Exercise material START

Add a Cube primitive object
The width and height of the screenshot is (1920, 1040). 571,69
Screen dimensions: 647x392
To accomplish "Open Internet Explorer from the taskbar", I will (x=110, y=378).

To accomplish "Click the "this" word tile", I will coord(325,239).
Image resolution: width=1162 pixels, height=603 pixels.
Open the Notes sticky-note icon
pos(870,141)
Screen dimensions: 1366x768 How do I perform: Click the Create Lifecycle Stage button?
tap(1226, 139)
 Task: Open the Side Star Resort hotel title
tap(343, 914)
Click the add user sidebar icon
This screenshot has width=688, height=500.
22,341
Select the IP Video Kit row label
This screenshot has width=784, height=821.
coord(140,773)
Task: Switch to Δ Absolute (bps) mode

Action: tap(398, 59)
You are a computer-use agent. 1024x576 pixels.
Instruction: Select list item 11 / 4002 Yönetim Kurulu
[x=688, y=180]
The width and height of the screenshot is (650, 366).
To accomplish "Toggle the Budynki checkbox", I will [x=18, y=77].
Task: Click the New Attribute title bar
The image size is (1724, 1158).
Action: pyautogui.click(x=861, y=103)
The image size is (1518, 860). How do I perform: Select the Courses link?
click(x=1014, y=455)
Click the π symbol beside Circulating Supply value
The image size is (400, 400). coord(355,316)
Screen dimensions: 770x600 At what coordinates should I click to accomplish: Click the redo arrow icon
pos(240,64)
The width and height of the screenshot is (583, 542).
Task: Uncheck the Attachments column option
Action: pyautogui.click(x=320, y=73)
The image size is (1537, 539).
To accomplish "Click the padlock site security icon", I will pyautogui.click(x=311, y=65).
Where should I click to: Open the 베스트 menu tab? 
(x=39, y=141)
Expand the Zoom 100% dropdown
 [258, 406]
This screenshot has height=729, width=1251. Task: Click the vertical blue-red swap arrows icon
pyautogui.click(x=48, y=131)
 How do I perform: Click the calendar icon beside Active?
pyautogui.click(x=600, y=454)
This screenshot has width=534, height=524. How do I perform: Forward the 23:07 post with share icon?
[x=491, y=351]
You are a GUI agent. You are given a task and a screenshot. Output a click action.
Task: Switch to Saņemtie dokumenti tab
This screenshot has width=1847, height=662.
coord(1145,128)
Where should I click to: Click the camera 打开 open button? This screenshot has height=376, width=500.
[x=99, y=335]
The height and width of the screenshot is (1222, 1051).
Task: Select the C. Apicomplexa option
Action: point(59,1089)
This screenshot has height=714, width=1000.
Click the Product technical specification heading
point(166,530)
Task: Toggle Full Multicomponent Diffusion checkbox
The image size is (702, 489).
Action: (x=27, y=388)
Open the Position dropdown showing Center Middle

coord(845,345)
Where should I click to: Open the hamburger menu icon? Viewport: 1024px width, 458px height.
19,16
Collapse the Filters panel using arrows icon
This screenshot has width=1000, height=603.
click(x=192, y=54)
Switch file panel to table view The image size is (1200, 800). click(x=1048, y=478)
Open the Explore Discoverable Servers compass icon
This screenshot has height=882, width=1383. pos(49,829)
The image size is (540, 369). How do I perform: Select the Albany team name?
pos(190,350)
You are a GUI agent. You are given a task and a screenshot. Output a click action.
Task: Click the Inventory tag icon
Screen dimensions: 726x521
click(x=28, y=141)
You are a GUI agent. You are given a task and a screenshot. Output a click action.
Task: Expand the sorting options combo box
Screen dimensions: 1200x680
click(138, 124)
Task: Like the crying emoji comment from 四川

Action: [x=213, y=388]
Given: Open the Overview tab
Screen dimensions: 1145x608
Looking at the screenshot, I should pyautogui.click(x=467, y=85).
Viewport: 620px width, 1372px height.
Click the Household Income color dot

Exercise material END

Prompt >>
The reply should hold only the lines of the listing above starting at the line containing "The image size is (1518, 860)." and ending at the line containing "The image size is (1537, 539).", exactly as written.

Exercise solution >>
The image size is (1518, 860). How do I perform: Select the Courses link?
click(x=1014, y=455)
Click the π symbol beside Circulating Supply value
The image size is (400, 400). coord(355,316)
Screen dimensions: 770x600 At what coordinates should I click to accomplish: Click the redo arrow icon
pos(240,64)
The width and height of the screenshot is (583, 542).
Task: Uncheck the Attachments column option
Action: pyautogui.click(x=320, y=73)
The image size is (1537, 539).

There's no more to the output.